Des inspecteurs français et espagnols assistent aux jeux de rôle des élèves
Des inspecteurs français et espagnols assistent aux jeux de rôle des élèves - © Marie-Anne Brilot

Le programme européen Erasmus a 30 ans cette année. Quand on dit Erasmus, on pense aux jeunes qui partent étudier à l’étranger. Mais Erasmus concerne aussi des enseignants, des chercheurs et des inspecteurs. Une vingtaine d’inspecteurs niçois et des Iles Canaries sont en Belgique. Ils se sont arrêtés à l’école communale Henri Pohl à Jemappes près de Mons. Cette école accueille beaucoup d’enfants de familles précarisées, des enfants de gens du voyage sédentarisés aussi et pourtant la réussite est là…

Progresser gràce au langage  

Lilou a 10 ans, elle est arrivée dans cette école il y a quatre ans, elle en a dix. Sa famille habite un campement et elle n’a qu’une envie: progresser à l’école. "Comme je n’avais pas fait mes maternelles, je ne savais pas dessiner, je ne savais trop compter non plus, je ne savais pas lire, du coup quand madame me posait une question, je ne savais rien faire, j’étais un peu gênée par rapport aux autres". Lilou en a fait du chemin, par son assurance et sa facilité de communiquer, elle démontre à quel point on peut réussir même si on n’est pas forcément bien armé au départ.
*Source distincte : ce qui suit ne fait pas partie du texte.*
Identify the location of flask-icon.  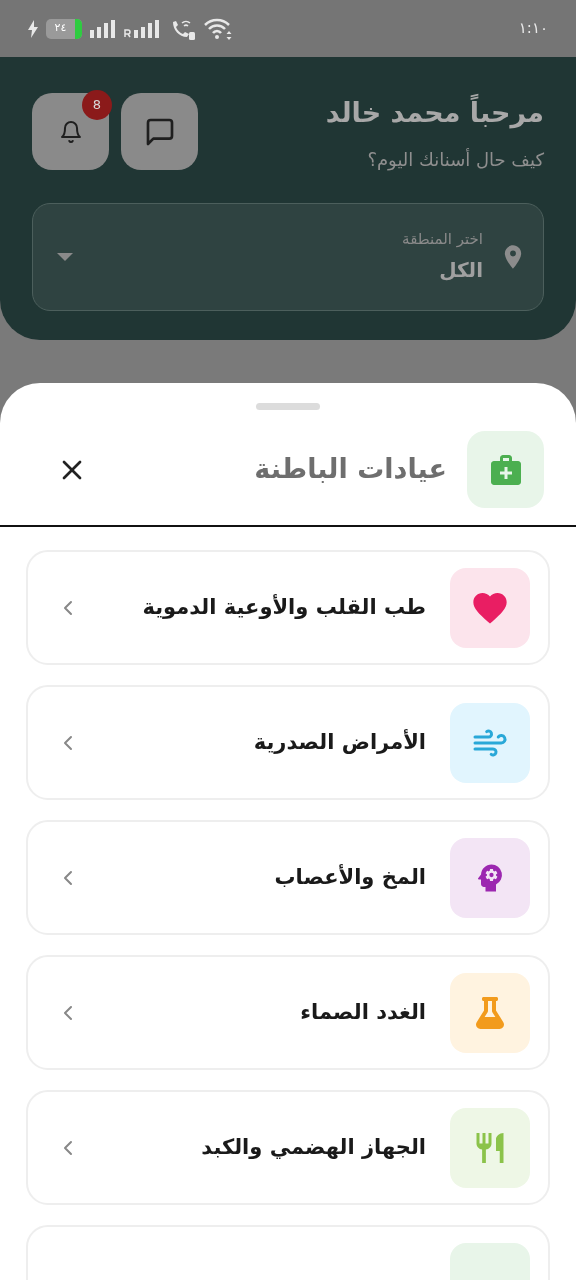
(490, 1013).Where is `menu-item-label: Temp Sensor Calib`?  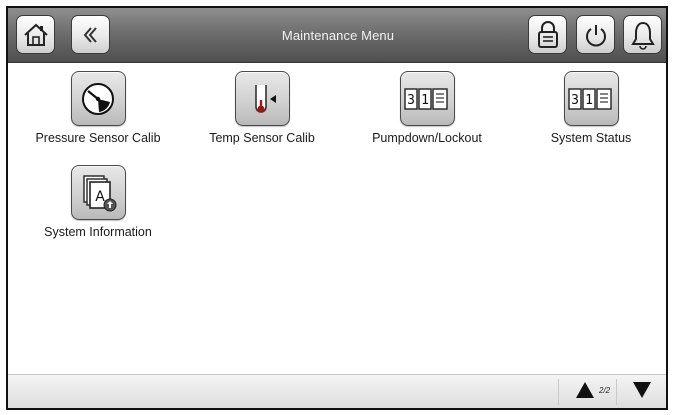 menu-item-label: Temp Sensor Calib is located at coordinates (262, 138).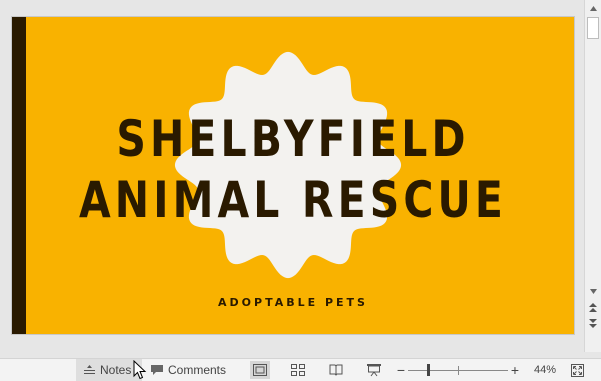 The width and height of the screenshot is (601, 381). What do you see at coordinates (592, 176) in the screenshot?
I see `vertical-scrollbar` at bounding box center [592, 176].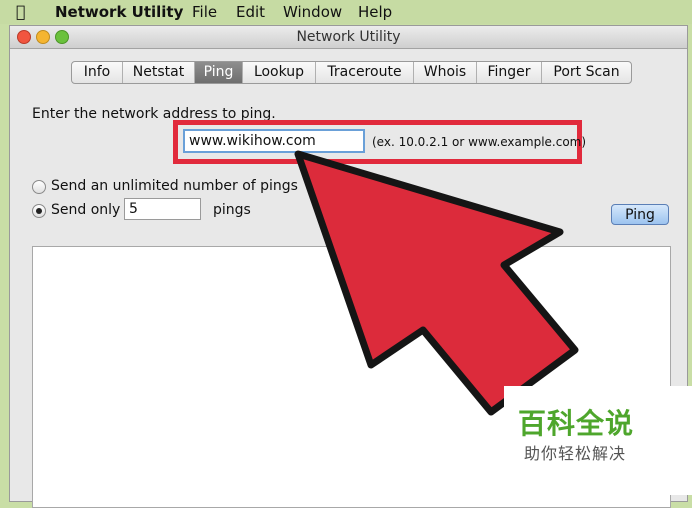 This screenshot has height=508, width=692. I want to click on watermark-badge: 百科全说 助你轻松解决, so click(598, 440).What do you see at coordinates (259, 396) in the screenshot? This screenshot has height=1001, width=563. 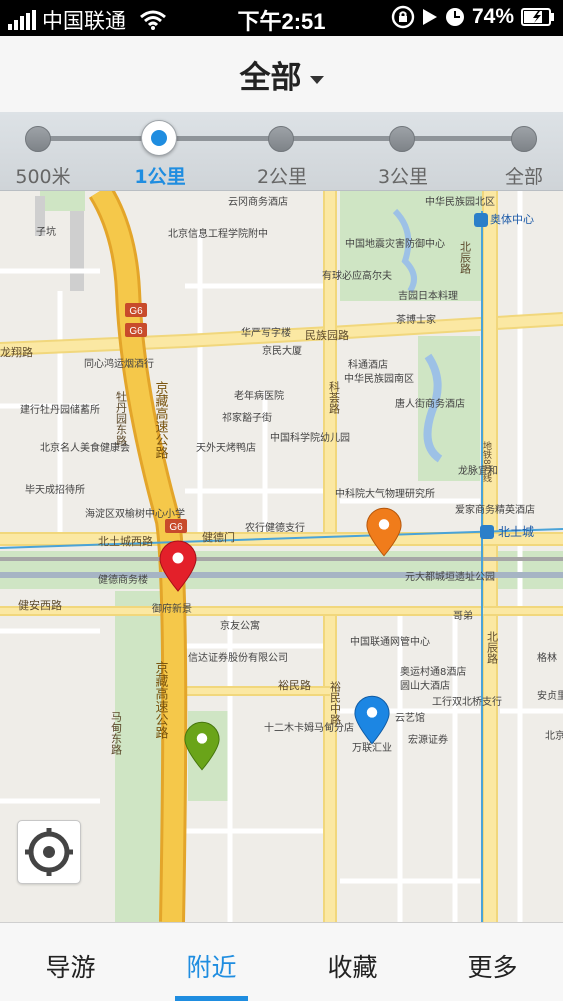 I see `poi-label: 老年病医院` at bounding box center [259, 396].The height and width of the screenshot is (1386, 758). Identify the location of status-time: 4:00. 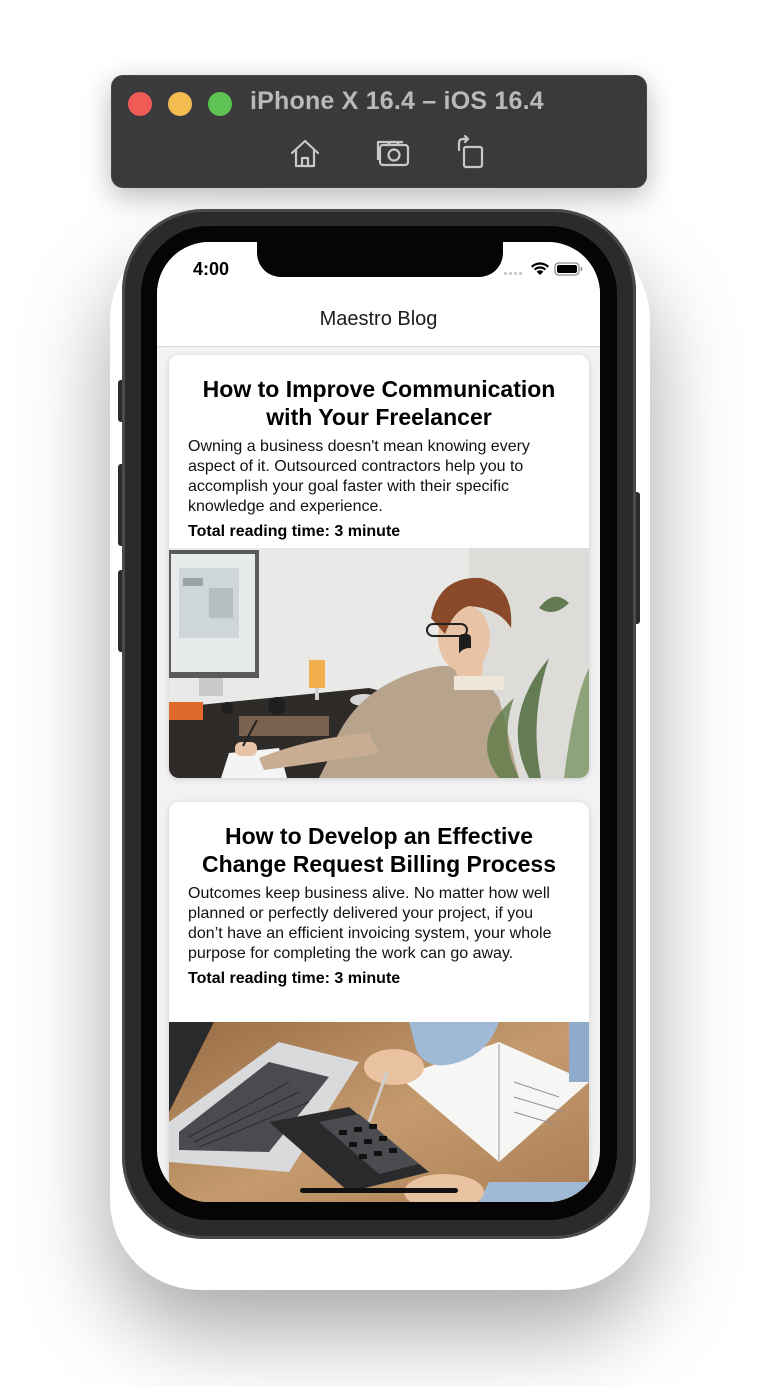
(212, 269).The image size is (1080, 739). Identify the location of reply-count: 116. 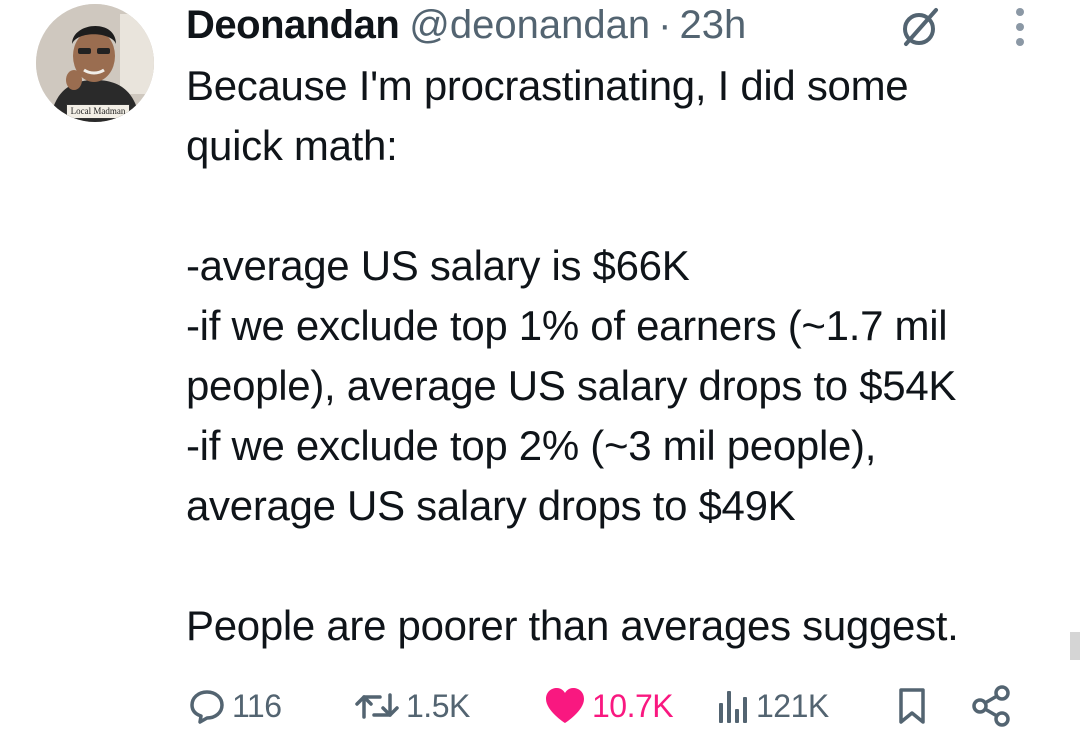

Plus de la moitié des parents d’élèves de cette école n’ont pas d’emploi, et l’école n’est pas spécialement la priorité dans beaucoup de cas. Les enseignants ont montré aux inspecteurs français et espagnols comment ils tentent d’accrocher l’élève à l’école. Des jeux de rôle, des exercices interactifs sur ordinateur, les institutrices travaillent beaucoup sur le langage et l’oral pour intéresser l’enfant et le tirer vers le haut. Et à voir la mine réjouie des élèves ce matin-là devant les inspecteurs, pari gagné. "C’est incroyable l’implication des enseignants et des élèves" nous dit Gustavo Orada Samora, inspecteur espagnol "nous devons, nous, travailler beaucoup avec une population immigrée au sud de l’Ile et le principal souci, c’est l’absentéisme". Pour Patrick Lhospital, inspecteur à Nice, "on a besoin de plus d’enseignants pour encadrer ce type d’élèves, nous avons aussi une population de gitans sédentarisés mais nous avons aussi et surtout besoin de nous remettre en question et de trouver des méthodes pédagogiques innovantes". Pas peu fière du travail présenté par ses élèves, la directrice, Sylvie Strappazzon insiste, "peu de gens connaissent la réalité de notre quotidien, alors que des inspecteurs viennent voir ce que l’on fait sur le terrain et à quel point les enfants sont réceptifs, évidemment que nous sommes fiers de partager cela et c’est important car on se rend vite compte que ce soit à Nice ou en Espagne, nos chemins et notre action se rejoignent".